Lee wants to take those hills for himself before the rest of the Union Army arrives. He asks Gen. Richard "Baldy" Ewell to attack the hills "if practicable," but Ewell, whose troops are flagging after a hot day of marching and fighting, opts against a night attack against a growing force. That decision, viewed by critics as a missed opportunity to drive off the enemy and win the battle, dogs him for the rest of his life.
July 2
At dawn, Lee outlines a plan to smash the Union Army in a pincer attack. Ewell's men will go after the Union right on Culp's Hill. Lt. Gen. James Longstreet's 1st Corps, which arrived the night before, will hit the Union's left flank near two hills known as Big and Little Round Tops.
As Longstreet advances slowly, Union Gen. Daniel Sickles, a Tammany Hall politician and novice soldier, decides to move his men forward onto ground facing a peach orchard along the Emmitsburg Road. An infuriated Meade discovers that Sickles, by disobeying orders, has left Little Round Top uncovered.
Longstreet's 20,000 men surge out of the woods in an uncoordinated attack. Sickles is wounded, losing a leg that he later sends to a museum in Washington, D.C. Brutal fighting surges back and forth through the peach orchard, a wheat field to the east and a boulder-studded meadow known as the Devil's Den, with some units suffering casualties of 50 percent or more. Lee's men finally hold those areas. Above them, a Union brigade arrives on Little Round Top just in time to push back five charges by Alabama troops.
July 3
In the early afternoon, Lee proposes a new plan: Attack the center of the Union line, using Longstreet's sole fresh division, led by Gen. George Pickett, and two other divisions that have rested since the first day's fighting. Longstreet argues against the attack over a mile of open ground, insisting that "no 15,000 men ever arrayed for battle can take that position." Lee is firm.
For two hours, 150 Confederate cannons pound the Union Army. Union gunners fire back at first, then fall quiet to suggest they've been put out of commission.
Around 3 p.m., Pickett, the flamboyant, ringlet-haired general who's seen little action but yearns for glory, asks Longstreet for permission to advance. Overcome by dread, Longstreet only nods.
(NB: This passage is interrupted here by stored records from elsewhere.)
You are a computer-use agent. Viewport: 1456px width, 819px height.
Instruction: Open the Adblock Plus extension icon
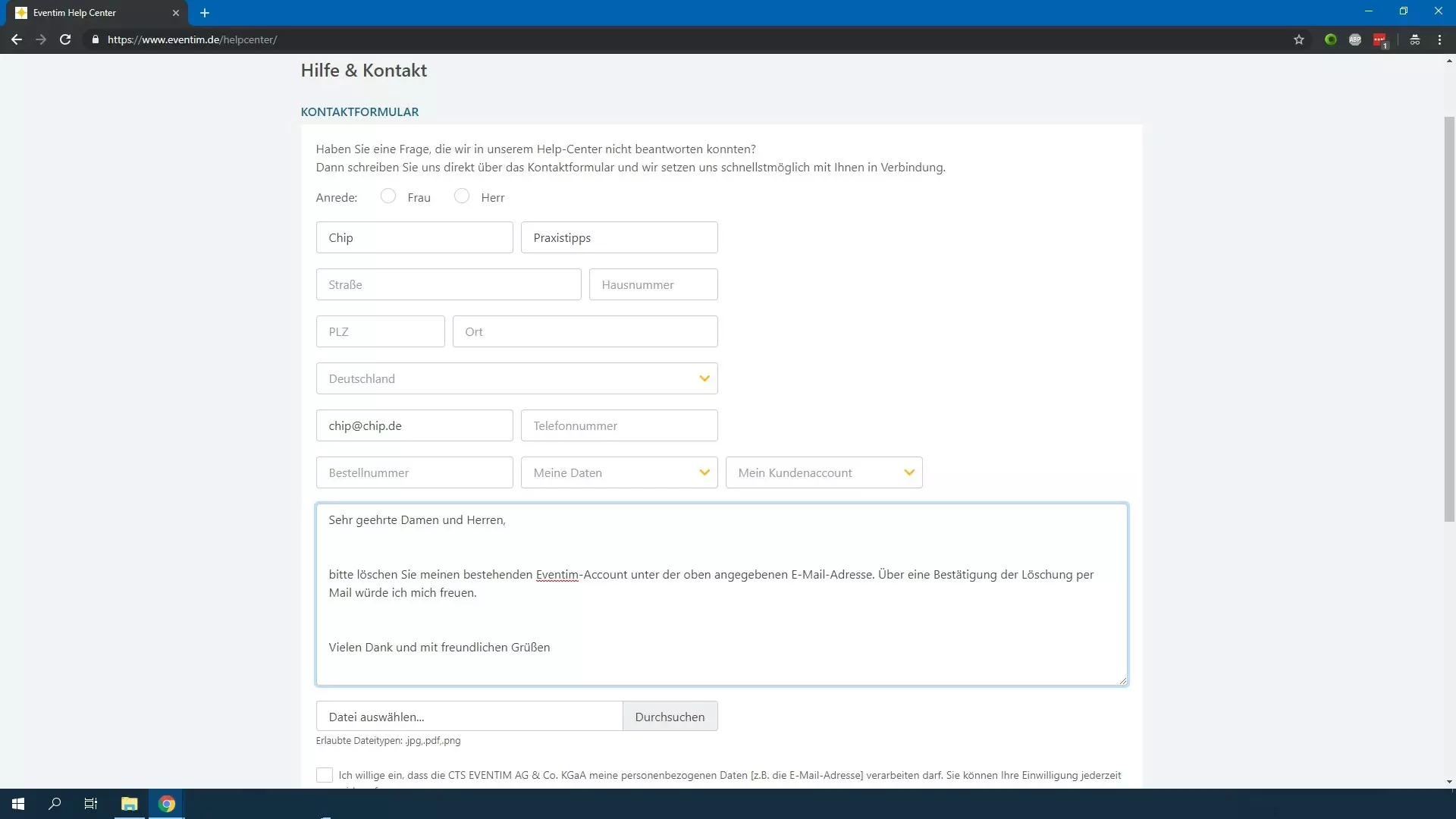1355,39
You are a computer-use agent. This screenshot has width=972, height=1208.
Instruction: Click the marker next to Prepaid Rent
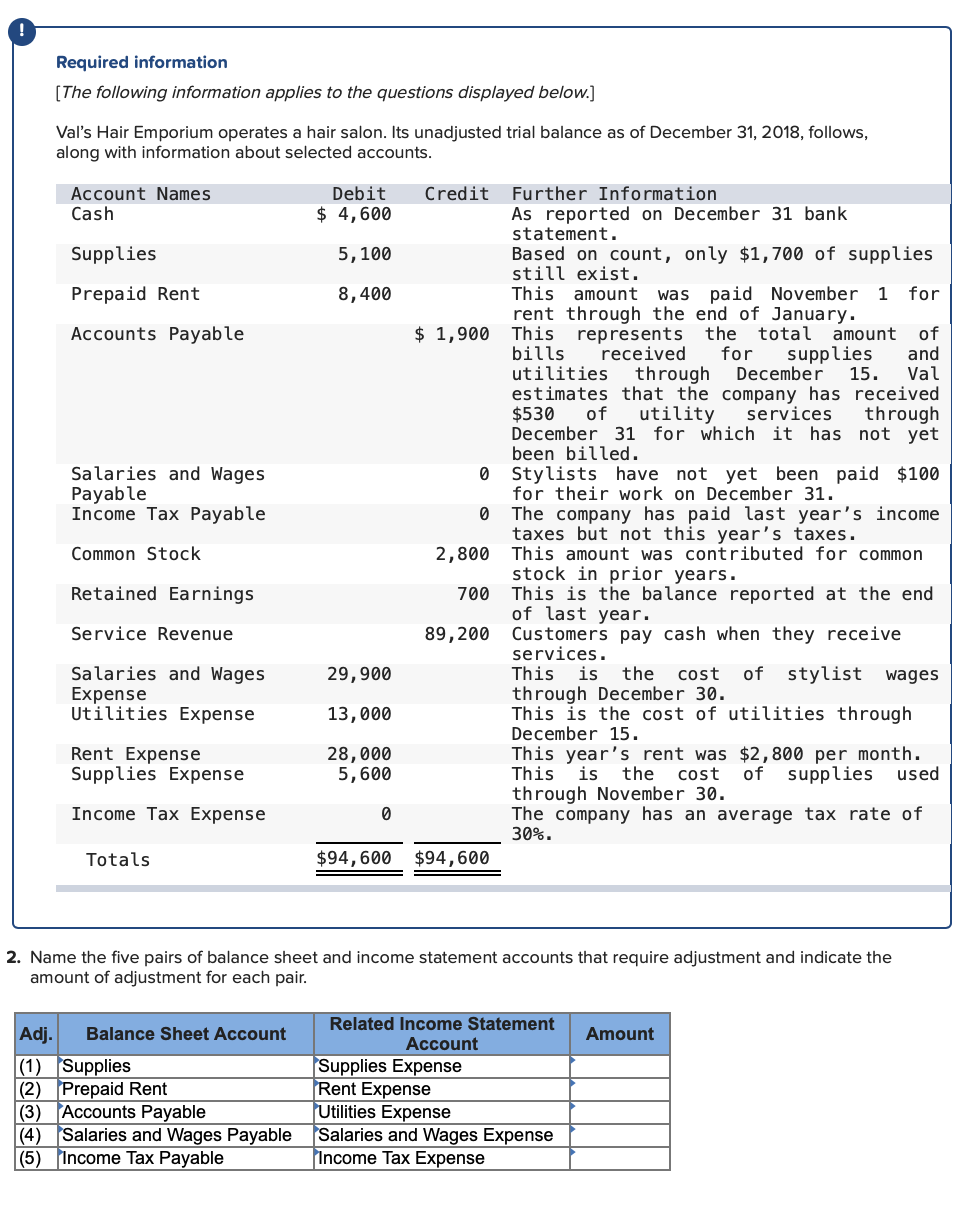62,1089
Line by line, silent Confederates move into the fields in a majestic mile-wide front, maintaining formation even after Union artillery rakes their lines. They begin to fall, but those still walking close up the holes. Union riflemen behind a stone wall unleash a withering fire on the Confederate attackers as they move forward, screaming the Rebel yell.
Briefly, Confederate troops breach the Union line, but after Brig. Gen. Lewis Armistead is mortally wounded, the attack falters, and they begin to retreat. Fewer than half of the 15,000 who started Pickett's Charge an hour earlier come back.
Lee rides out among the survivors, telling them the defeat was his fault. Meade expects another attack and does not pursue Lee's withdrawing force. The two battered armies collapse for the night.
July 4-14
The battle has been the bloodiest three days of the war, with 51,000 dead, wounded or missing -- 28,000 Confederates and 23,000 Union soldiers. Heavy rains fall July 4, dissuading Meade from finishing off Lee's army. Early that morning, Lee sends a 17-mile long wagon train, bearing more than 10,000 wounded men, south toward Virginia. Meade does not follow until July 5.
Continued rains swamp the roads, slowing both armies and swelling the Potomac River until it cannot be forded safely. With Union infantry approaching, the Confederates dig in for a fight and cobble together a bridge that allows them to slip across the river on the night of July 13. Meade's men scout the area the next morning, but Lee's army is gone.